* **Given problem**:
Starting with the line that contains "Unterstützung. (63, 707)" and going on through the end of the records, write out each line again, requests included, and shift every coordinate in the answers by -115. Leave out all other lines.

* **Entries supplied**:
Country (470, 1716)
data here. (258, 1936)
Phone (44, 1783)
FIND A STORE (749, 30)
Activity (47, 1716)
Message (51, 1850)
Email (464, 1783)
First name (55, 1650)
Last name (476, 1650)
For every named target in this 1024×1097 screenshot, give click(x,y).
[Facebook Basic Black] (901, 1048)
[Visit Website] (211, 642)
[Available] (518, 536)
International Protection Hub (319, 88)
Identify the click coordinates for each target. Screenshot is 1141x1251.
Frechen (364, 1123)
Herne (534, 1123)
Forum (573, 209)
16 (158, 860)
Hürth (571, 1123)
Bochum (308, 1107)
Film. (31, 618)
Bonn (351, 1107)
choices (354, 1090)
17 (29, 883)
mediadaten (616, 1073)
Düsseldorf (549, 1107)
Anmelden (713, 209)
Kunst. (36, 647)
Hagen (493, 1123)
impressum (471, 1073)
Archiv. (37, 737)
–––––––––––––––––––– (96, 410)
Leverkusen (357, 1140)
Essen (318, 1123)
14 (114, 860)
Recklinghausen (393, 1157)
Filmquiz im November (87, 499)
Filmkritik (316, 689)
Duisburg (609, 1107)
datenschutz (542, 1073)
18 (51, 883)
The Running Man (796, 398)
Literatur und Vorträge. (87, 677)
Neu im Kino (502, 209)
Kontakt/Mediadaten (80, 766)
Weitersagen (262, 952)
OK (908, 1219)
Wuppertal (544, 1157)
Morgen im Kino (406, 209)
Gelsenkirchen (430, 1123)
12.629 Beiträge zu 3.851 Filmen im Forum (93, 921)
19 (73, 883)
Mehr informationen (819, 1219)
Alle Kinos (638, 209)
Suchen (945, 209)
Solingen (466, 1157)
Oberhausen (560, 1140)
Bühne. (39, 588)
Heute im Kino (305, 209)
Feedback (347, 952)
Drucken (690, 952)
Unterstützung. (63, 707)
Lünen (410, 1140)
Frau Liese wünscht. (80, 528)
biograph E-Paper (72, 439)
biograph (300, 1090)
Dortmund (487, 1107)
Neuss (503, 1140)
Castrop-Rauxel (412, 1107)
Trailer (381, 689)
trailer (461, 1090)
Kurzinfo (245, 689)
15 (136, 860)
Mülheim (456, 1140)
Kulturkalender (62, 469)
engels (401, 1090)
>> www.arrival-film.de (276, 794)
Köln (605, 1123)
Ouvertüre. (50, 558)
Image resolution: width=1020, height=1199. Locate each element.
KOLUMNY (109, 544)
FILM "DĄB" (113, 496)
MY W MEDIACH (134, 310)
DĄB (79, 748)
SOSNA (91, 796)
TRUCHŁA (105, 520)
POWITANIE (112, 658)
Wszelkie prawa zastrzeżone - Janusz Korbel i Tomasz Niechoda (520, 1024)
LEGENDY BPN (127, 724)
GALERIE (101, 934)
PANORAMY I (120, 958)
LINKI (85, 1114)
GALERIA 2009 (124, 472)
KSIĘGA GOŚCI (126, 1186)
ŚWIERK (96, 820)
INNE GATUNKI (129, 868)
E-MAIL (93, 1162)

* **Output for this task**:
Unterstützung. (-52, 592)
Lünen (295, 1025)
Frau Liese wünscht. (-35, 413)
biograph E-Paper (-43, 324)
biograph (185, 975)
Dortmund (372, 992)
Neuss (388, 1025)
Castrop-Rauxel (297, 992)
Trailer (266, 574)
trailer (346, 975)
Kurzinfo (130, 574)
15 (21, 745)
Mülheim (341, 1025)
Kulturkalender (-53, 354)
engels (286, 975)
>> www.arrival-film.de (161, 679)
Köln (490, 1008)
Ouvertüre. (-65, 443)
Image resolution: width=1020, height=1199. Locate each element.
KOLUMNY (-6, 429)
FILM "DĄB" (-2, 381)
MY W MEDIACH (19, 195)
DĄB (-36, 633)
SOSNA (-24, 681)
TRUCHŁA (-10, 405)
POWITANIE (-3, 543)
Wszelkie prawa zastrzeżone - Janusz Korbel i Tomasz Niechoda (405, 909)
LEGENDY BPN (12, 609)
GALERIE (-14, 819)
PANORAMY I (5, 843)
LINKI (-30, 999)
GALERIA 2009 (9, 357)
KSIĘGA GOŚCI (11, 1071)
ŚWIERK (-19, 705)
INNE GATUNKI (14, 753)
E-MAIL (-22, 1047)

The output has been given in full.